Lovay Fine Arts

Lovay Fine Arts

Suzanne Santoro

CFA Live Milano

14 February– 28 March 2025
Opening
Thursday 13 February
19:00-21:00

Suzanne Santoro

Suzanne Santoro was born in 1946 in Brooklyn and graduated from the School of Visual Arts, New York. In the late 1960s she moved to Italy.

She was part of the feminist group Rivolta Femminile, alongside Carla Lonzi (1931-1982) and Carla Accardi (1924-2014), and participated in numerous women-only exhibitions. In 1976, together with Carla Accardi, Nedda Guidi, and Stephanie Oursler, she founded the Cooperativa Beato Angelico, the first women’s art space in Rome.

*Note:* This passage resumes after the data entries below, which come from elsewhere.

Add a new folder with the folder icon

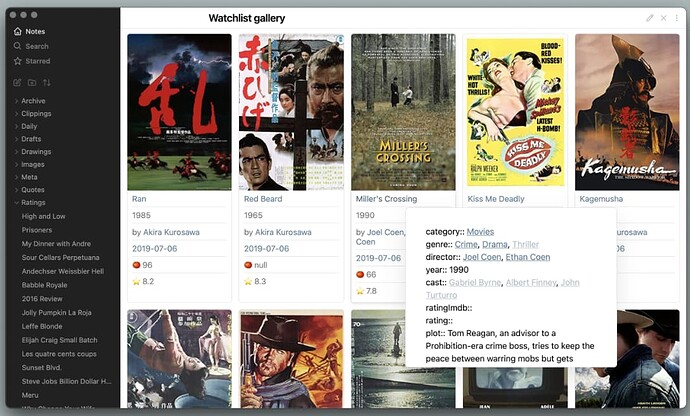pos(32,82)
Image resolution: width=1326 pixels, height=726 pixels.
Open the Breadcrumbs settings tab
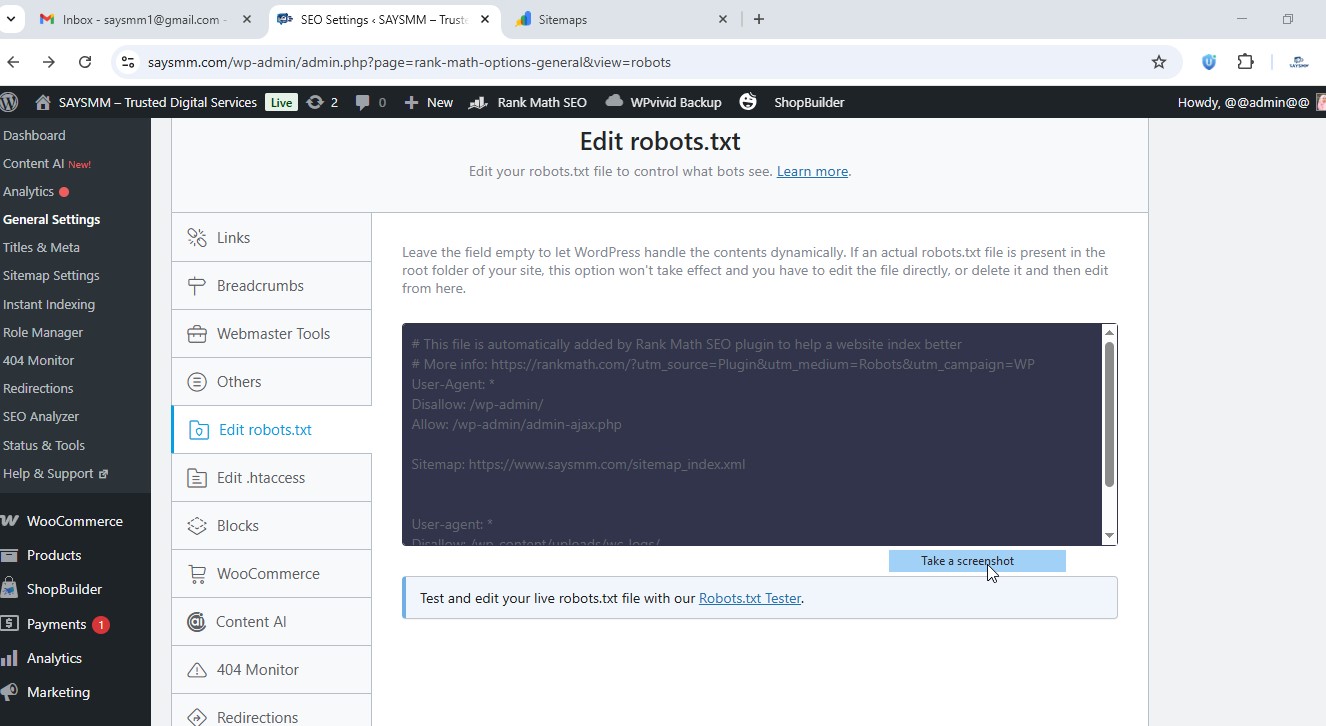tap(260, 286)
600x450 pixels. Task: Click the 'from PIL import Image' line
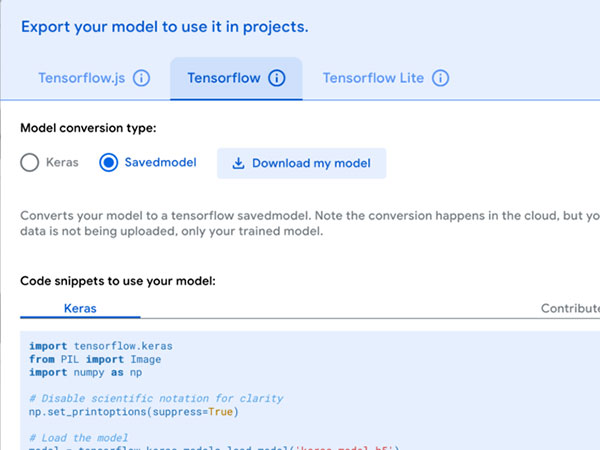(95, 359)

There they exhibited their contemporary works and alternated exhibitions with overlooked historical women artists such as Artemisia Gentileschi, Elisabetta Sirani, and Regina Bracchi.

In the early 1970s, Santoro used postcards bought from museum shops, which she appropriated and signed with a bold golden Sharpie marker. This series led directly to her most significant body of work, Black Mirrors. Inspired by the old lead mirrors she encountered in palazzos and museums in Rome, Santoro’s Black Mirrors series is shadowy portraits of representations of women in Western history, made from photographs taken by the artist, mounted on wood panels, and then covered with resin and a polished mirror finish. In the same period, she created a series of resin sculptures directly referring to female anatomy, cast on her own body.

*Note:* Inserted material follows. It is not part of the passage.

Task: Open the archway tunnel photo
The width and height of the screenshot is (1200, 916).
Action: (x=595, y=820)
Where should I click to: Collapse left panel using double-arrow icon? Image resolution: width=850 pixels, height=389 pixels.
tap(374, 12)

In 1974, Santoro published an artist book titled Towards New Expression, combining short texts, drawings, and images culled from art history and related to female genitalia. It was censored at the London ICA’s Artists’ Books exhibition in 1976.

From 1985 to 2009, Santoro worked as an Art Therapist at the Istituto di Ortofonologia of Rome, where she was responsible for children’s graphic development, mainly working with deaf kids. Her method considered spontaneous (organic) drawing as a cognitive process through which children could reconnect deeply with themselves and the external world. As an artist looking for anthropological visual structures, she identified what she calls “organic gestures” in children’s squiggles, which greatly informed her own practice.

Santoro’s artistic practice has been a rich journey into the realm of female representation and its hidden structures. informed by her decades of study, she reflects on the partial erasure of women throughout Western art history, unveiling the visible in the invisible. In the past 50 years, working as a visual iconographer, she has been creating innovative and idiosyncratic representations of the visible and invisible of woman.